Former secretary of state and current Democratic hopeful Hillary Clinton underwent a marathon day of testimony Thursday.

Former secretary of state and current Democratic hopeful Hillary Clinton underwent a marathon day of testimony Thursday before the House Select Committee probing the 2012 attack in Libya, which killed US Ambassador Christopher Stevens and three other Americans. Throughout the hearing, Clinton defended her record on Benghazi in the face of Republican criticism. Republicans say Clinton ignored pre-attack warnings and mishandled its aftermath, even though seven previous congressional probes have found no wrongdoing. Clinton handled Republican questions with a calm demeanor, and afterward panel chair Trey Gowdy, Republican congressmember of South Carolina, admitted the hearing failed to turn up anything new. Melvin Goodman, former CIA and State Department analyst, says the Benghazi hearing has ignored the real issue for Clinton to address: the US bombing of Libya that destabilized the country and set the stage for the fatal 2012 attack. “What was learned was irrelevant,” Goodman says. “What was relevant, wasn’t discussed.”

TRANSCRIPT

This is a rush transcript. Copy may not be in its final form.

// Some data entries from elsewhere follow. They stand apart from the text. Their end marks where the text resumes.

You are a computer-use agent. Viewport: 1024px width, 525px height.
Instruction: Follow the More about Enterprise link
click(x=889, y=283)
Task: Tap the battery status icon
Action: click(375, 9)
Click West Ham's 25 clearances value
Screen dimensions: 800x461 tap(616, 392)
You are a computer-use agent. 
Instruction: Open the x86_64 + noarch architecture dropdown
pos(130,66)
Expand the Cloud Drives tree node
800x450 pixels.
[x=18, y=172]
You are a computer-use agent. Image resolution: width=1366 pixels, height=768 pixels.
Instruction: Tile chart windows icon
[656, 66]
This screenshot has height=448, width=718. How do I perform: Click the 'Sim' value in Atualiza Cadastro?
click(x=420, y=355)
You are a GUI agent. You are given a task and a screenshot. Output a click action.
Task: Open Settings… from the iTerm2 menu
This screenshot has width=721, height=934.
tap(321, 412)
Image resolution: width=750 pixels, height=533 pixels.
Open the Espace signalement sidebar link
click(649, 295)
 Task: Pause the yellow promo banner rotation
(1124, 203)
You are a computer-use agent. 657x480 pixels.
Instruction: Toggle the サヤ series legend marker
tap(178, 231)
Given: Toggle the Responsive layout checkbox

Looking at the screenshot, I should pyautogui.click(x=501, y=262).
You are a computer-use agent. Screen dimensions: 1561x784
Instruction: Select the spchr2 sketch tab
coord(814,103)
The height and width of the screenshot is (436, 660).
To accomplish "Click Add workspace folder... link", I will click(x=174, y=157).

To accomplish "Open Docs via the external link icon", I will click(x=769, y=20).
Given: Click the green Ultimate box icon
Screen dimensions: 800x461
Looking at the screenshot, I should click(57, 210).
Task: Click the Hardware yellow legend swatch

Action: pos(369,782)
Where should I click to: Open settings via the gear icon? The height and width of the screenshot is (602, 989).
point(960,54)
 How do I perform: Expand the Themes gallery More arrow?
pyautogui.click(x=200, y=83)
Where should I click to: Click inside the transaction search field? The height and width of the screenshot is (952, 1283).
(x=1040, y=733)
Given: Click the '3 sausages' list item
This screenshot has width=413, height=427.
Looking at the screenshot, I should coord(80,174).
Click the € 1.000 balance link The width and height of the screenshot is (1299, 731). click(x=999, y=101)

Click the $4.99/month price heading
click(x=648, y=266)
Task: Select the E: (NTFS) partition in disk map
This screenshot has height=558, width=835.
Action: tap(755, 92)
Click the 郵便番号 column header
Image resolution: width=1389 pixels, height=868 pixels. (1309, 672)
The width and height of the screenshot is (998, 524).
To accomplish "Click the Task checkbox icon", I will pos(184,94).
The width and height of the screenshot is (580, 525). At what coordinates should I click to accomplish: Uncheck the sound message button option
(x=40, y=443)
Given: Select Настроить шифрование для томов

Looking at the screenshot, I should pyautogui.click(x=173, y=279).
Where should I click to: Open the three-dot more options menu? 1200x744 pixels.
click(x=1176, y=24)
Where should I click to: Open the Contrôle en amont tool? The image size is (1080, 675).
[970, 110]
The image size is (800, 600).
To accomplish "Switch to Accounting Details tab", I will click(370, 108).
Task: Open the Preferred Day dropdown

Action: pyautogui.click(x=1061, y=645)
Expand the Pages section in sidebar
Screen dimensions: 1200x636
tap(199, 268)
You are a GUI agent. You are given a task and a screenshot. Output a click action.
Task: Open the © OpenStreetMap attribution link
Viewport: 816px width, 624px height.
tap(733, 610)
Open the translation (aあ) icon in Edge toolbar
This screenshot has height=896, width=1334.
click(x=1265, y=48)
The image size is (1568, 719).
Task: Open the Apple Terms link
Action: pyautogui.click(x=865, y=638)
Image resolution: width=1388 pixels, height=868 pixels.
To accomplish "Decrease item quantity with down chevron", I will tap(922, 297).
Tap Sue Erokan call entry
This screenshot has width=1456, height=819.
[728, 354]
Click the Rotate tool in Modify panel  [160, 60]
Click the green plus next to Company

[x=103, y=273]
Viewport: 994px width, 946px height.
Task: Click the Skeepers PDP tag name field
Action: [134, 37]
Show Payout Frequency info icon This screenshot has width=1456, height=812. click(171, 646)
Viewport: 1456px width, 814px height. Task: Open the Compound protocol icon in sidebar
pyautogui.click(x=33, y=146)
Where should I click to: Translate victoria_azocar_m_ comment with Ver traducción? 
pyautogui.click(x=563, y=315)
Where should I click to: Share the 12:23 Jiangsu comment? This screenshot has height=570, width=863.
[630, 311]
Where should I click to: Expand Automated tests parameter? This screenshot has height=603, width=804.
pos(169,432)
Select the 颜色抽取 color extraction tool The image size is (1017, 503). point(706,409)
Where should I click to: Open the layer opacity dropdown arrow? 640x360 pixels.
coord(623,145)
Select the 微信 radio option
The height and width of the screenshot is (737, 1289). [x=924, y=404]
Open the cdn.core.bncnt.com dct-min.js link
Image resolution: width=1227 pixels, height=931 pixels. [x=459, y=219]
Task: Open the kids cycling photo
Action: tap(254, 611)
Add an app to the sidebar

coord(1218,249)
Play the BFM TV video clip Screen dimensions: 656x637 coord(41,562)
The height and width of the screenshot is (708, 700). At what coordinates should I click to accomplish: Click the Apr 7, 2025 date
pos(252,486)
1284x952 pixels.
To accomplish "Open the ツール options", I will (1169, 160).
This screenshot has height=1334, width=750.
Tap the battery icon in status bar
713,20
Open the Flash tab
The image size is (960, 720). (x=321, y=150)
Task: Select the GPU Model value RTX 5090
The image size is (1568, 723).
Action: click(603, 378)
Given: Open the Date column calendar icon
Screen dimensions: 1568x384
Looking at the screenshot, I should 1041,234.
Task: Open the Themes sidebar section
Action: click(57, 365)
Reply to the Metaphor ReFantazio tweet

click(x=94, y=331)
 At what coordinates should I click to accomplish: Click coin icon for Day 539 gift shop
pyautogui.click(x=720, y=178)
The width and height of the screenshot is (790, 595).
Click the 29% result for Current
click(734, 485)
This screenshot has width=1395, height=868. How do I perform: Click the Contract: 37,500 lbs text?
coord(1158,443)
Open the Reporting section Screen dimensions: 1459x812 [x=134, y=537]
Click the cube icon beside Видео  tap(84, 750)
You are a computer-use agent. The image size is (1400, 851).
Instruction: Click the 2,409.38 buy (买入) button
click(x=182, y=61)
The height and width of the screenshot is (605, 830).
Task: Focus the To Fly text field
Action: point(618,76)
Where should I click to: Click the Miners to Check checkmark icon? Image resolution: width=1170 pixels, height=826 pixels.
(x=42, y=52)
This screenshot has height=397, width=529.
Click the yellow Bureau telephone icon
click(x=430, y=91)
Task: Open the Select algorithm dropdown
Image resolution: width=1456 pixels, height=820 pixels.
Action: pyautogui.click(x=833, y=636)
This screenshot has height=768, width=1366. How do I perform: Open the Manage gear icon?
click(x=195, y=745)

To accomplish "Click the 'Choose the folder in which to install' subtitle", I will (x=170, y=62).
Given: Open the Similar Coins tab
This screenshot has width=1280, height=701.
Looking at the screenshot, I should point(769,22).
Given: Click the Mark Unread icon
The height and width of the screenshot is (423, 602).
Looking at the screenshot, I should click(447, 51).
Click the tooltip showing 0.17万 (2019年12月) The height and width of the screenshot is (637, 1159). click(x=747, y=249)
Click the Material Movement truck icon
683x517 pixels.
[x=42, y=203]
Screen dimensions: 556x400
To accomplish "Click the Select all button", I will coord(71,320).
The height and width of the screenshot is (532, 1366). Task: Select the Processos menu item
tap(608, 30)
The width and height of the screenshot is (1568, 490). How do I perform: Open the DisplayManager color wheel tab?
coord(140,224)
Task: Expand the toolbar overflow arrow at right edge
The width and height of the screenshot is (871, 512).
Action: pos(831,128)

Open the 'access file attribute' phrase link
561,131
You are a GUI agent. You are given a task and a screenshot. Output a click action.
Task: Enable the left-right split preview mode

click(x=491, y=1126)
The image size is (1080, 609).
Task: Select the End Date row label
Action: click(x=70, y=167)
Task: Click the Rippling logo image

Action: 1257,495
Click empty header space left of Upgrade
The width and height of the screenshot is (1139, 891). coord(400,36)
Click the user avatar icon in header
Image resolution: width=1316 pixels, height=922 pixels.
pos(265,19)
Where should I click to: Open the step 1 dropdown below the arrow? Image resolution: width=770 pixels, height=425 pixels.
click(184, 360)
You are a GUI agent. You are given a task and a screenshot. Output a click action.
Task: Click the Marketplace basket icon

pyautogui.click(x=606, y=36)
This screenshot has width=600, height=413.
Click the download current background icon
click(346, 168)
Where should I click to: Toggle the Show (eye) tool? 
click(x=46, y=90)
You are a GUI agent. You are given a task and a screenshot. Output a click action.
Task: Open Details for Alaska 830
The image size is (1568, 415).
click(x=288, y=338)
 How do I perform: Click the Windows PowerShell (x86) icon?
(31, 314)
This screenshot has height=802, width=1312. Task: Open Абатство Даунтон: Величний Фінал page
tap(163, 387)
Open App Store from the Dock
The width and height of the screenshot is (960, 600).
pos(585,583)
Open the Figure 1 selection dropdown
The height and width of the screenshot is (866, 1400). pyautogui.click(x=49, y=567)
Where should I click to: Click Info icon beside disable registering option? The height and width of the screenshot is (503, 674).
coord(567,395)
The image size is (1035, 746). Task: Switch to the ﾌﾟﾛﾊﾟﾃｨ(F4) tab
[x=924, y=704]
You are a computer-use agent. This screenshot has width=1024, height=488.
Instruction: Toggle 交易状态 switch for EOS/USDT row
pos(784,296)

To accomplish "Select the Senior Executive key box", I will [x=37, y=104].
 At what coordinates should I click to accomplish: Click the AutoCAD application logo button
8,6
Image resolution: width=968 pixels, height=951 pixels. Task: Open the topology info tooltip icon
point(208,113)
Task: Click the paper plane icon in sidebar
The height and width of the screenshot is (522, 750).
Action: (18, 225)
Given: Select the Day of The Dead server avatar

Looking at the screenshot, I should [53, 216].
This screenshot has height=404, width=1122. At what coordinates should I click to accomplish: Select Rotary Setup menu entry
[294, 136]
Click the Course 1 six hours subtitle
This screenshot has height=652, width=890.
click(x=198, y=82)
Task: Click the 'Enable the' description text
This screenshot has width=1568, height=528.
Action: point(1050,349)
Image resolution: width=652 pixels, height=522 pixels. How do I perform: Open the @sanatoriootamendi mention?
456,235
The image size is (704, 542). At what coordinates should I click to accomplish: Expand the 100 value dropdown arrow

AMY GOODMAN: Former secretary of state, current Democratic presidential hopeful Hillary Clinton spent more than eight hours Thursday testifying before the House Select Committee probing the September 11, 2012, attack in Benghazi, Libya, which killed US Ambassador Christopher Stevens and three other Americans. Throughout the hearing, Clinton defended her record as secretary of state on Benghazi in the face of Republican criticism.

HILLARY CLINTON: You know, I would imagine I’ve thought more about what happened than all of you put together. I’ve lost more sleep than all of you put together. I have been racking my brain about what more could have been done or should have been done. And so, when I took responsibility, I took it as a challenge and an obligation to make sure, before I left the State Department, that what we could learn – as I’m sure my predecessors did after Beirut and after Nairobi and Dar es Salaam and after all of the other attacks on our facilities – I’m sure all of them, Republican and Democrat alike, especially where there was loss of American life, said, “OK, what must we do better?”

AMY GOODMAN: The panel was the eighth such committee to investigate the Benghazi attacks, and the hearings largely covered much of the same ground as previous proceedings. Clinton supporters have criticized the Republican-led effort as an attempt to damage the Democratic front-runner’s presidential campaign. In his opening statement, committee chair Republican Trey Gowdy addressed those charges.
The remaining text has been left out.